完全にまずい。国民たちはいま、リュザークたちの帰還を祝ってパーティでもやっている最中だろう。そこを狙われたら……
うつむくアレンの袖を、ミレーユがぎゅっと掴んだ。
「ア……アレンさん……」
「だ、だだだ大丈夫、です……」
アレンはゆっくりと地面に突き刺した剣を抜き、リステルガーに向ける。
「ぼ、ぼぼ僕が、こ、こいつを倒します。そして、こ、こここいつの部下たちを止めてみせます」
震える声で言うアレンに、リステルガーは眉をぴくりと動かした。そして、甲高く笑う。
「ふ、ふははははは! なんと! 貴様ごときが、このわしを倒すじゃと! 身のほど知らずにも程があるわ!」
アレンは大きく深呼吸した。
――慌てるな。さっき思ったばかりじゃないか、ミレーユ姫を守りたいと。
まだ笑い続けるリステルガーに、アレンは猛然と襲いかかった。勢いよく剣を振りかぶり、奴の身体に突き立てて――
「ほっほっほ、遅い、遅すぎるわ!」
リステルガーの姿が急に消え去り、アレンの剣が虚しく宙を切り裂く。途端、アレンは腹部に激痛を感じた。魔王にまとわりつく大蛇が、凶悪な鋭牙でアレンの腹を突き刺したのだ。
かすれた悲鳴をあげるアレン。しかし、リステルガーの攻撃は止まらなかった。
得体の知れない妖術、大蛇の巻きつきや鋭牙。アレンは避けるすべもなくすべて直撃する。リステルガーは破壊的な笑みを浮かべながら攻撃を繰り返す。その一撃一撃のあまりのスピードと重さに、避ける余地はまったくなかった。いつしか、アレンは泣いていた。もうやめてと、必死に泣き叫んでいた。
傍らには、情けなすぎる勇者を絶望の表情で見つめているミレーユ姫。
――はは、やっぱり、勝てるわけがないんだ。
力なくそう思ったとき、アレンの意識は消し飛んだ。
★
目が覚めたとき、まず自分が生きていることにアレンは驚いた。
無機質な瞳で天井を見つめながら、ふうと息を吐く。身体の各所を相当痛めたようで、いますぐ医者に駆け込みたいくらいだが、そんな気力も体力もない。
これでいいんだ。アレンは自嘲的にそう思った。
僕にはそもそも闘いの才能なんてなかった――いや、闘いだけじゃなく、あらゆる才能がない能無しだったんだ。ミレーユ姫と一時的に仲良くなったのは偶然でしかない。そう、ミレーユ姫と……
――ミレーユ姫。
その名前を思い出した途端、意識が覚醒する。我を忘れて目線だけを巡らすと、見覚えのある銀のペンダントがそばに落ちているのに気づいた。

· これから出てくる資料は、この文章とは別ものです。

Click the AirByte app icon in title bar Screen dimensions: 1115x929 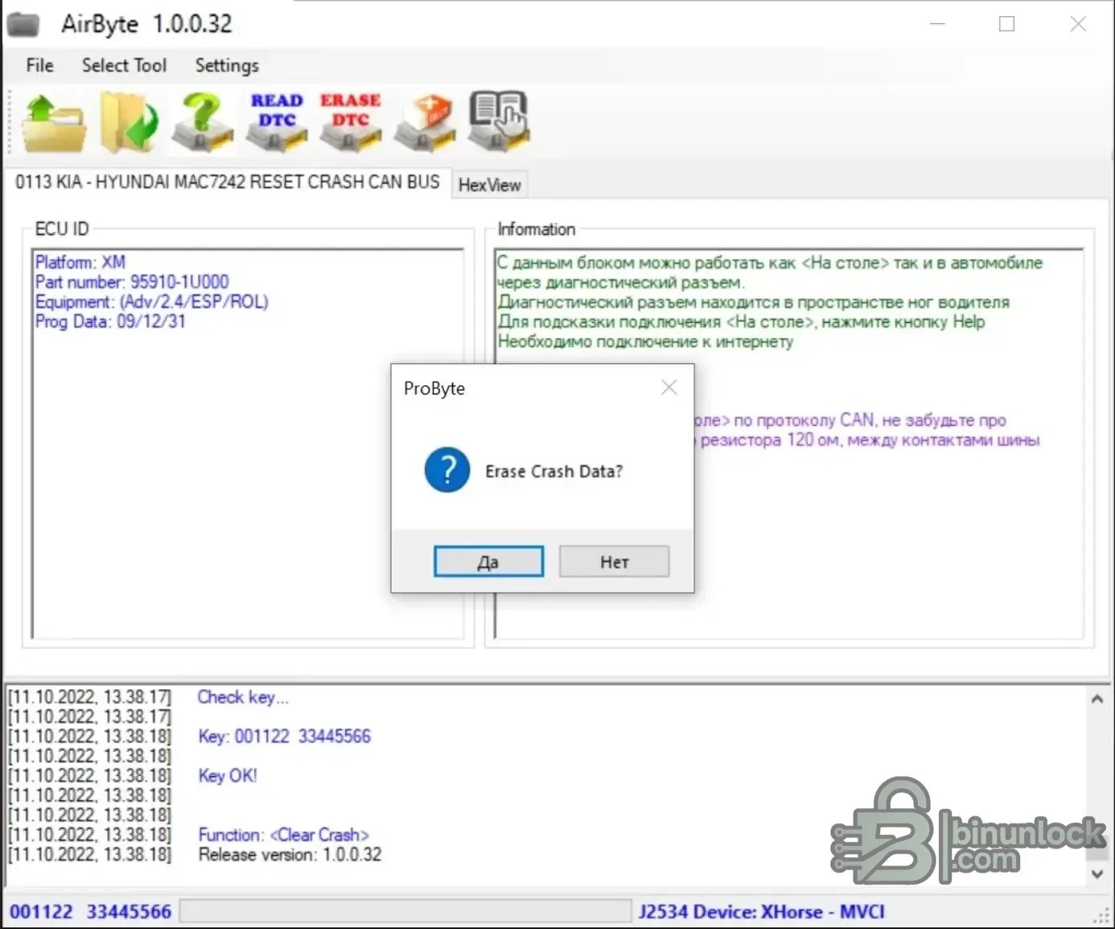(23, 24)
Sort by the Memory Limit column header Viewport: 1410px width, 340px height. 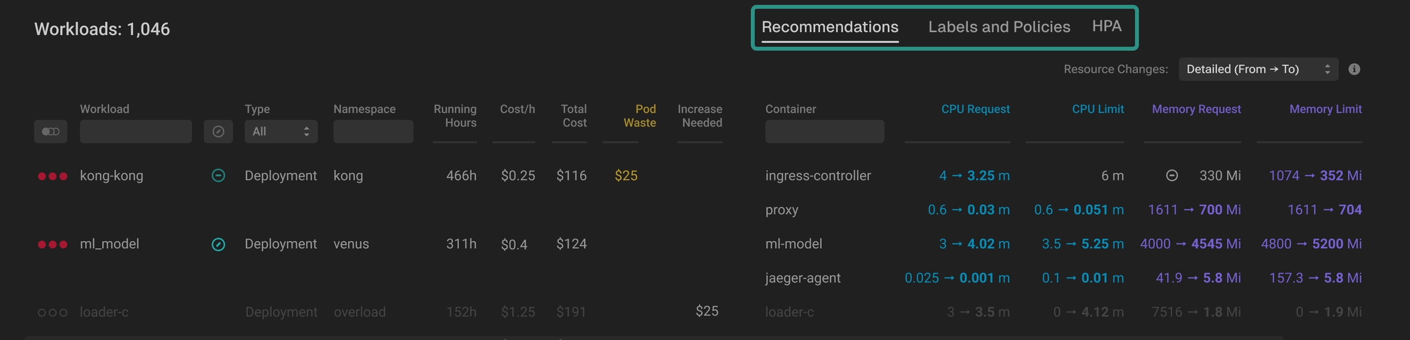coord(1325,109)
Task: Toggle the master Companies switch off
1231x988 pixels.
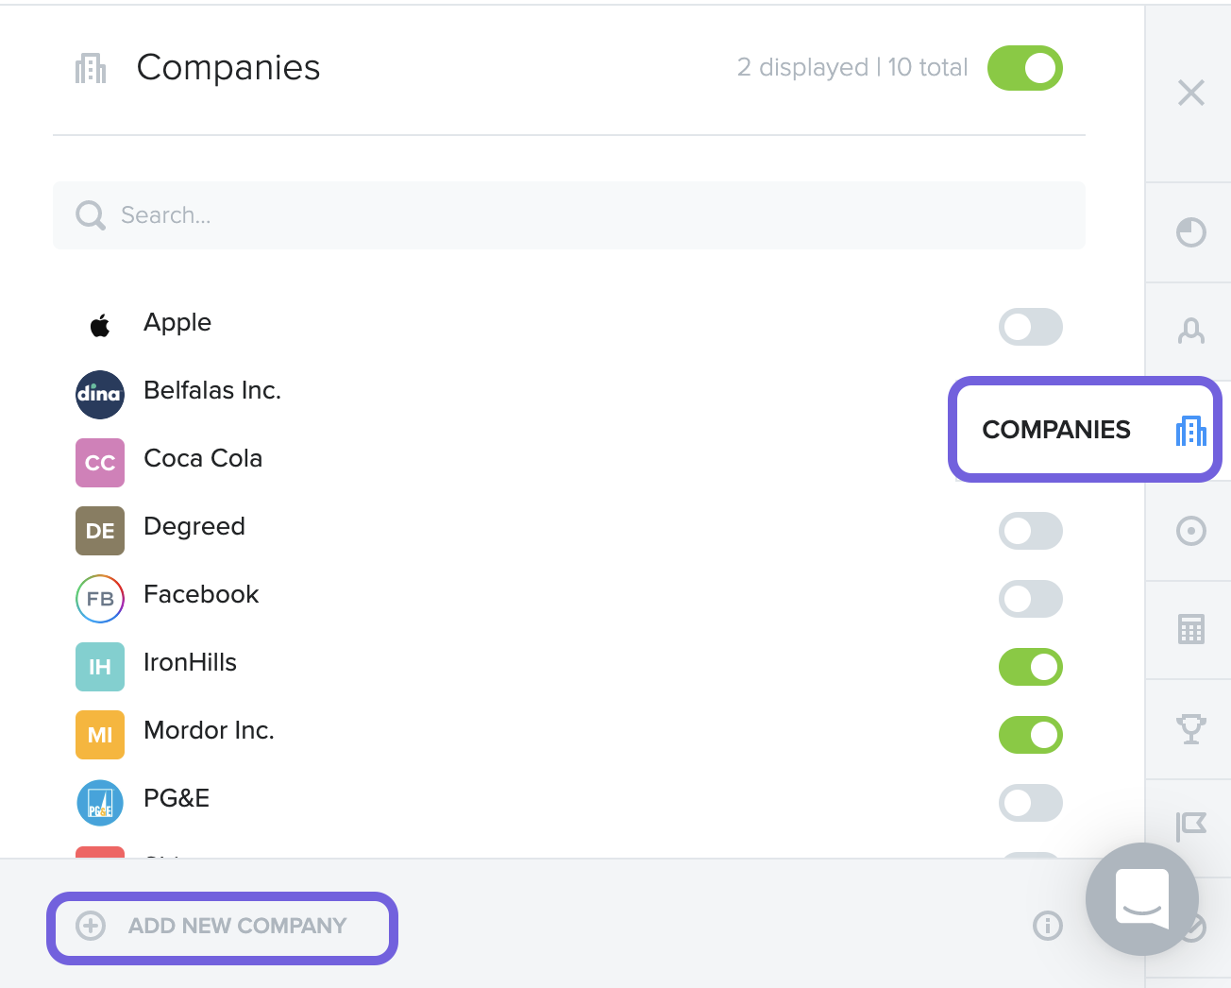Action: coord(1025,68)
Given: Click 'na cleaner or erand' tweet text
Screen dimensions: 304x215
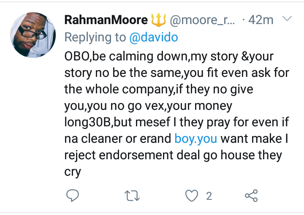Looking at the screenshot, I should click(x=118, y=138).
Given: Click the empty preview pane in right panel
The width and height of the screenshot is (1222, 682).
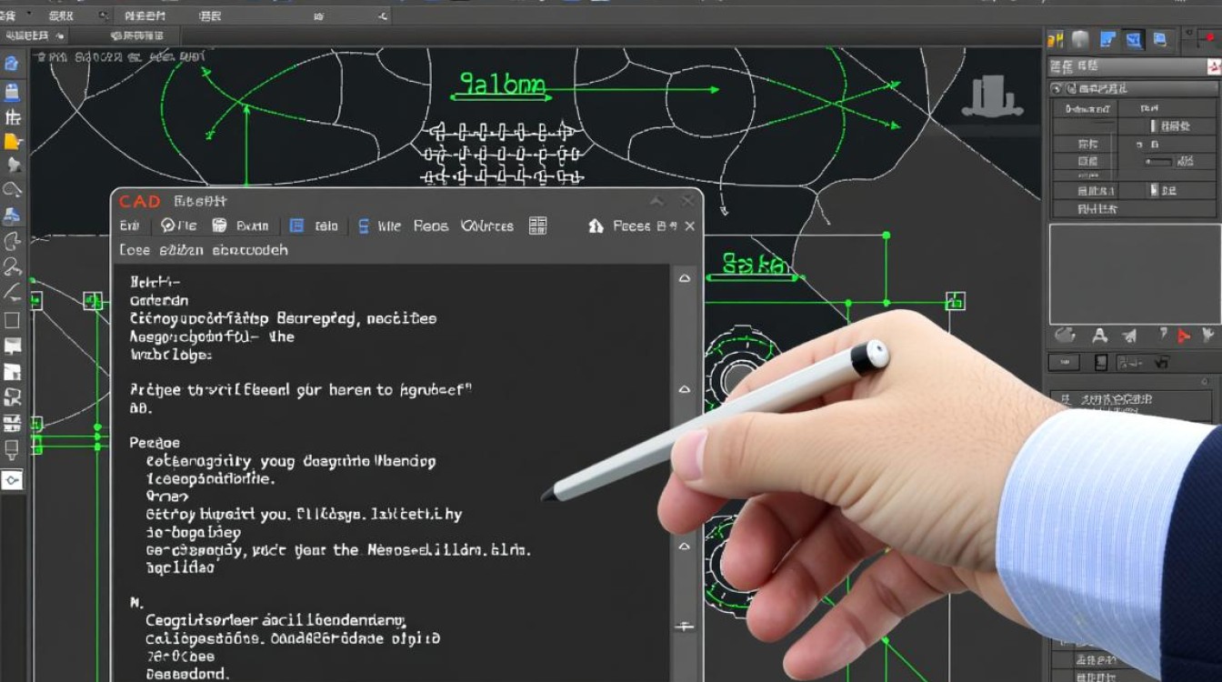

手を伸ばし、痛みを我慢しながらそれを掴む。そして顔の前に持ってくる。
はかなげな銀の輝きは、武器庫内の暗闇にも負けずにきらきらと光っていた。その美しさとミレーユのかわいらしさを重ねてしまい、目頭が熱くなる。
ぎゅっと、ペンダントを胸元で握り締めた――彼女がそうしていたように。
気づけば、アレンの視界は雫で満たされていた。生温かい水滴が頬を流れる。周囲に誰もいないのをいいことに、大きな声でむせび泣く。
ミレーユ姫。彼女がリステルガーに命を奪われたのか、それかまた遠い場所に行ってしまったのか、それはわからない。だが、自分のふがいなさのせいで彼女を助けることができなかった。それは事実だ。

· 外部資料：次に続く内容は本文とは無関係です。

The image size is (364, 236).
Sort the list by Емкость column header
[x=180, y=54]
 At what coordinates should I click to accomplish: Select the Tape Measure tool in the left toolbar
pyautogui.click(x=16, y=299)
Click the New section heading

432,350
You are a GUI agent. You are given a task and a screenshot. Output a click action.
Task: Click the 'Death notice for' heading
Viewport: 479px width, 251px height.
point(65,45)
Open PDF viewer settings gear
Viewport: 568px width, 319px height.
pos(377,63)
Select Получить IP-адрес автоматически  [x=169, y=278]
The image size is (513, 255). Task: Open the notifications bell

――いつか、平和になったら。一緒に行きませんか。『フェレムの花園』……
――もっと知りたいです。お花のことと……それから、えっと、ア、アレンさんのことも……
ミレーユの控えめな声が脳内で再生される。そう、自分たちは約束したではないか。一緒に『フェレムの花園』に行こうと。花について話し合おうと。
僕は、こんなところで這いつくばっていていいのか。寝ている場合なのか。
……このままずっと、クズ勇者のままでいいのか。
そうだ、自分のやるべきことは……
アレンは悲鳴をあげる全身に鞭打ち、必死に立ち上がった。近くで転がっていた剣を拾いあげ、故郷へと歩み始める。